Interesting that I was just at this same topic in class on Monday as well…
I take a decidedly less mathematically-intense approach than you do. You seem to have made the decision that one of the goals (standards?) for the class is that they understand (on an appropriate level) HOW a Fourier transform works. I have made the decision that for my class (which are non-science students) that they don’t need to know how it works, but what it tells us. The main concept, as I see it, is that I am switching from talking about ONLY pure tones to complex tones and that the majority of sounds we hear in our life are complex: meaning they contain more than one frequency component. We want to have a understanding of what it can tell us so we can use this tool the rest of the semester. In my mind, the HOW it works takes away from what it tells us for this particular audience.
I guess I accept that for my students the transform remains a black box. I do have them work with the PhET simulation, but it is imperfect since you really can’t adjust phases.
Also, I don’t think the example of the tuning fork w/ pop can is wrong, but it seems to me to be potentially confusing or misleading to students, since you’re really demonstrating resonance but trying to connect it to spectral analysis. Of course, if you’re showing historical approaches to sound analysis (Koenig style resonators, e.g.) then it probably connects really well with students.
Always interesting to see your approach. Thanks for sharing!
I definitely want them to understand that it works and that it’s possible to do, but I don’t know if I’d go all the way to “how.” However, I certainly agree with you that it’s important that they know what to do with that information, once Audacity gives it to them.
I sort of understood what we learned in class, but I still don’t really get what you wanted us to understand from class.

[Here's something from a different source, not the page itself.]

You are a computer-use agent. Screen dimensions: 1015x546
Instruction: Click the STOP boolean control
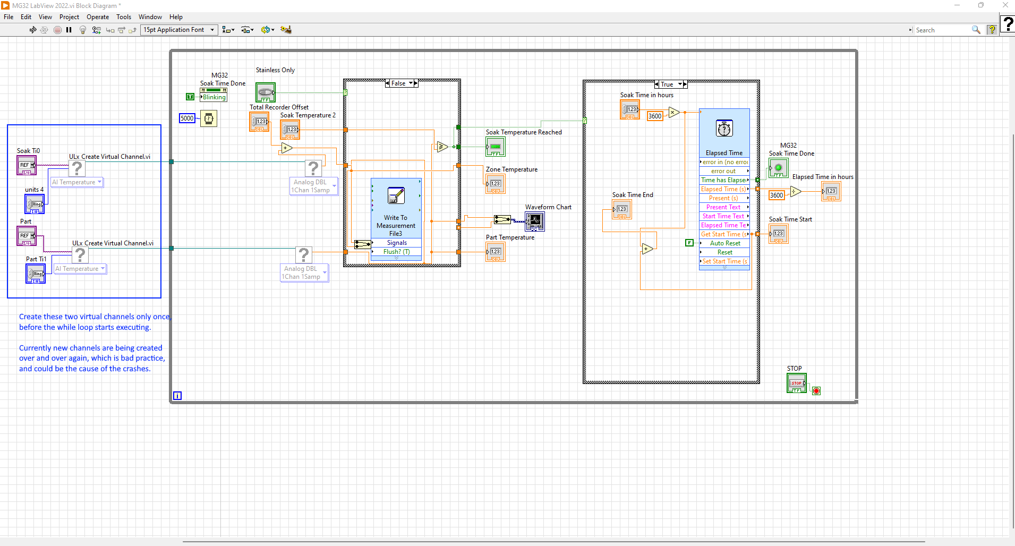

That Audacity matches up frequencies by analyzing the number of intersections on the graph? Or that Audacity meausures the area in between the different intersections to determine a frequency? And is it a formula that is doing that?
Thanks for the comment, Laura. Unfortunately, Audacity does neither the intersections approach, nor the red area area approach. However, what it does do is identical to the results you’d get with either of those. There is a formula, but I don’t think I’d hold you guys accountable for it.
Hi Andy. I really enjoyed reading about your approach here and how much you were able to give them ownership of the ideas. I hope that you are able to teach this course again in the near future so that there can be a revise and reflect post on how the sequence works out the second time.